Saturday, July 5, 2008

Cat shadows...

When my mother was hours from dying, I sat by her bedside. She was unconscious by then, slipping between one world and another, fully consumed by cancer. I remember only one light was on then, so the shadows on the walls loomed huge, and black, in stark knifed out shapes. And I remember that her two cats played on the pillow next to her, and in the next room the hospice nurses laughed softly at something. And I thought, Why not? Meaning why shouldn't her small cats play? Why shouldn't the nurses share a smile? Life goes on heedlessly, despite us.

And now, sitting with my little cat, Rita, I think that death is the same for us all. Like my mother, Rita slides between the two worlds, and stares at something only she can see. It's a hard business, this dying, and there's work to be done...work that only the dying know. There's not much for the living to do, except to be respectful.
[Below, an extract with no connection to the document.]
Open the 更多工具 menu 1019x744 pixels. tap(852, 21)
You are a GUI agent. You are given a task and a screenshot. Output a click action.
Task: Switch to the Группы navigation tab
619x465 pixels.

Death, as Whitman said, serenely arriving, arriving...delicate death. But for me, death is a clown, gamboling right before our very eyes, performing his ultimate magic trick: Now you see her, now you don't.

At a Zen lecture I attended, a Buddhist abbot asked why no one had questions about death. As soon as he said that, everyone sat up, listening avidly. Why should death be any different from life? asked the abbot.

I'll have to take his word for it. I hope there's humor after death, and triviality, and love. But mostly I hope there's recognition.

I hope.

1 comment:

Mike E. said...

Thank you, Dear One. I hope, too, and trust I'll recognize you (and Rita).